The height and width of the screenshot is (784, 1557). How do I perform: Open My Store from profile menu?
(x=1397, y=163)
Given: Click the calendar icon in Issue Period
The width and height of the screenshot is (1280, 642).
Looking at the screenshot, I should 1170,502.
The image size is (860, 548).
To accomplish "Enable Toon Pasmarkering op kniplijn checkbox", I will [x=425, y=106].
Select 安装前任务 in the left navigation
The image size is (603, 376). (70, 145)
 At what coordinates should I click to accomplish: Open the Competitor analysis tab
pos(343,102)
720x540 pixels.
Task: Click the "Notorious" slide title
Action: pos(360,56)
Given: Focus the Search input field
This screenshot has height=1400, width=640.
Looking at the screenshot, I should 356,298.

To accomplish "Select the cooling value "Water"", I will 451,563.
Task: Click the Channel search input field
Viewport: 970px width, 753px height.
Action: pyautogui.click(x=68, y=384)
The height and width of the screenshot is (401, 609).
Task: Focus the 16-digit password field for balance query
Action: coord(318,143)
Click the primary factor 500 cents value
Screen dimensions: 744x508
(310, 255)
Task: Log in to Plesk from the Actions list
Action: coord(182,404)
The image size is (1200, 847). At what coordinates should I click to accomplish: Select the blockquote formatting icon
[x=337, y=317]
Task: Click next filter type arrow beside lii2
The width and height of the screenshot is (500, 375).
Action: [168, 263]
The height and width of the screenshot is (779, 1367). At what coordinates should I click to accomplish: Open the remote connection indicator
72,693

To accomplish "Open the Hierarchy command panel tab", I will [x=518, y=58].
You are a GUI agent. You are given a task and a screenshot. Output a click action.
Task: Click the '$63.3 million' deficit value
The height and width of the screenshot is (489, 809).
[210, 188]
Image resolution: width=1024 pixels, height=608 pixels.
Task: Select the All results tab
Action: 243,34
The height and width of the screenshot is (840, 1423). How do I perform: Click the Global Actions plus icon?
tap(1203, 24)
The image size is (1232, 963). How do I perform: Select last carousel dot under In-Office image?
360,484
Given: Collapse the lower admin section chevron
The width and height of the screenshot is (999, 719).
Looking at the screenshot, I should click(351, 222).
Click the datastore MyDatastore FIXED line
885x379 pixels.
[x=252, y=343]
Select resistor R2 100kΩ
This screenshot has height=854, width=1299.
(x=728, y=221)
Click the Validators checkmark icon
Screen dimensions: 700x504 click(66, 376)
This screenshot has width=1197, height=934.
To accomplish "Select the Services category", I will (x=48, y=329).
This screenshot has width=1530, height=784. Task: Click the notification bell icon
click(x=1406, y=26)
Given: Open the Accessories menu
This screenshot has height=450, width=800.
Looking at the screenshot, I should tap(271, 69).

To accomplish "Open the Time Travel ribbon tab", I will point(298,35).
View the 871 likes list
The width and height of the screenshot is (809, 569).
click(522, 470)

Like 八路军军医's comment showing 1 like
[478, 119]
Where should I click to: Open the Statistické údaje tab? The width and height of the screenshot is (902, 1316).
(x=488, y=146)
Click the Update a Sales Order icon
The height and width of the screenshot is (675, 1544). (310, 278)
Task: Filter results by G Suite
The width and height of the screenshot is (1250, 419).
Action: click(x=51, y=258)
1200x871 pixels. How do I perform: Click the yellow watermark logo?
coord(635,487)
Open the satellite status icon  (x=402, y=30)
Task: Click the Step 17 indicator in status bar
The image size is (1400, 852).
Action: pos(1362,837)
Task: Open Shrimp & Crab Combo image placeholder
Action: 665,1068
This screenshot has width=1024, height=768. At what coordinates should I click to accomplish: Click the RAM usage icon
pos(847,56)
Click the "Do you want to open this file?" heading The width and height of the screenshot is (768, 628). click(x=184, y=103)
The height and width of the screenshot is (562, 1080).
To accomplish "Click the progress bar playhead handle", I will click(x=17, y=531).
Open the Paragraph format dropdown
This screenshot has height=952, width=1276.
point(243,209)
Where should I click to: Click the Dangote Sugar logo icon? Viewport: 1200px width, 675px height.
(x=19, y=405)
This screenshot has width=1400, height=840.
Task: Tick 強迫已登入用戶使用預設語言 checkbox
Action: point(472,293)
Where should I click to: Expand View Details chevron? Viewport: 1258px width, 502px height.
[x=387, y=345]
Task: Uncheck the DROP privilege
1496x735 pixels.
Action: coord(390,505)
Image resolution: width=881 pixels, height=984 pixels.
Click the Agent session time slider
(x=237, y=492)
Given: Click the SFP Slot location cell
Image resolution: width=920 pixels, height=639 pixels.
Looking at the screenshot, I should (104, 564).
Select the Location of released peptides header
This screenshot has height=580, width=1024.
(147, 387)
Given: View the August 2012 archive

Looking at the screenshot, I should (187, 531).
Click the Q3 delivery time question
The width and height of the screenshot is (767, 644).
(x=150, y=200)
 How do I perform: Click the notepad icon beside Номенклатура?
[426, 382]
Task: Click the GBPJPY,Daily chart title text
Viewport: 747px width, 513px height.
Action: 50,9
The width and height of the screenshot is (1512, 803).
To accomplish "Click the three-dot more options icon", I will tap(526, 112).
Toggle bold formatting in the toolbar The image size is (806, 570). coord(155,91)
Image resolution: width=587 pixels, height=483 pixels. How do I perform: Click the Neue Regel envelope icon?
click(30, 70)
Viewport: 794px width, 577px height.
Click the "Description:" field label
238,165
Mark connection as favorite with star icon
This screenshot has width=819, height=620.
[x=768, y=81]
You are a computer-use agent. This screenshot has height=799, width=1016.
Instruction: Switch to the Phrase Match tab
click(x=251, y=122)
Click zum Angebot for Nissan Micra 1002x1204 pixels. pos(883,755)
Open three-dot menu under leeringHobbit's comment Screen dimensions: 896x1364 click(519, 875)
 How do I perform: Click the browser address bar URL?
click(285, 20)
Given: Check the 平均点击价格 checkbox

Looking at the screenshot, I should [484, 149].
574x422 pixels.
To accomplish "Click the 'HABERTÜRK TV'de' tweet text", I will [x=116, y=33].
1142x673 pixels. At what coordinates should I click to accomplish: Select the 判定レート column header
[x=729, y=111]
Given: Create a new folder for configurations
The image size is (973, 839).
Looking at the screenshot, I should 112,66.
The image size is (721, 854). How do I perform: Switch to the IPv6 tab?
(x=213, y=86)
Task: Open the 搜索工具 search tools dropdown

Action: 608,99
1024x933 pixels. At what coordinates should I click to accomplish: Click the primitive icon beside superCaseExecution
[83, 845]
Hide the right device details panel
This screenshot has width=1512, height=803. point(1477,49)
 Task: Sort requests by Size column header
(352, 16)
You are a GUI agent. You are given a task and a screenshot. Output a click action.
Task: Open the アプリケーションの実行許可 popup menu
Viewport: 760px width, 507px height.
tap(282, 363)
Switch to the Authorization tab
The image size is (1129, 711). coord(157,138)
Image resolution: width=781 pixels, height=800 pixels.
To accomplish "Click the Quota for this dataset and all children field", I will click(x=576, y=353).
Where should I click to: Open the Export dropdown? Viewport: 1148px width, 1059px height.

EXERCISE INSTRUCTIONS:
Here the job is to set down exactly the lines of the material above that fall between the one with "1496x735 pixels." and the one with "Select the Location", inclusive, and nothing beyond them.

REPLY:
1496x735 pixels.
Action: coord(390,505)
Image resolution: width=881 pixels, height=984 pixels.
Click the Agent session time slider
(x=237, y=492)
Given: Click the SFP Slot location cell
Image resolution: width=920 pixels, height=639 pixels.
Looking at the screenshot, I should (104, 564).
Select the Location of released peptides header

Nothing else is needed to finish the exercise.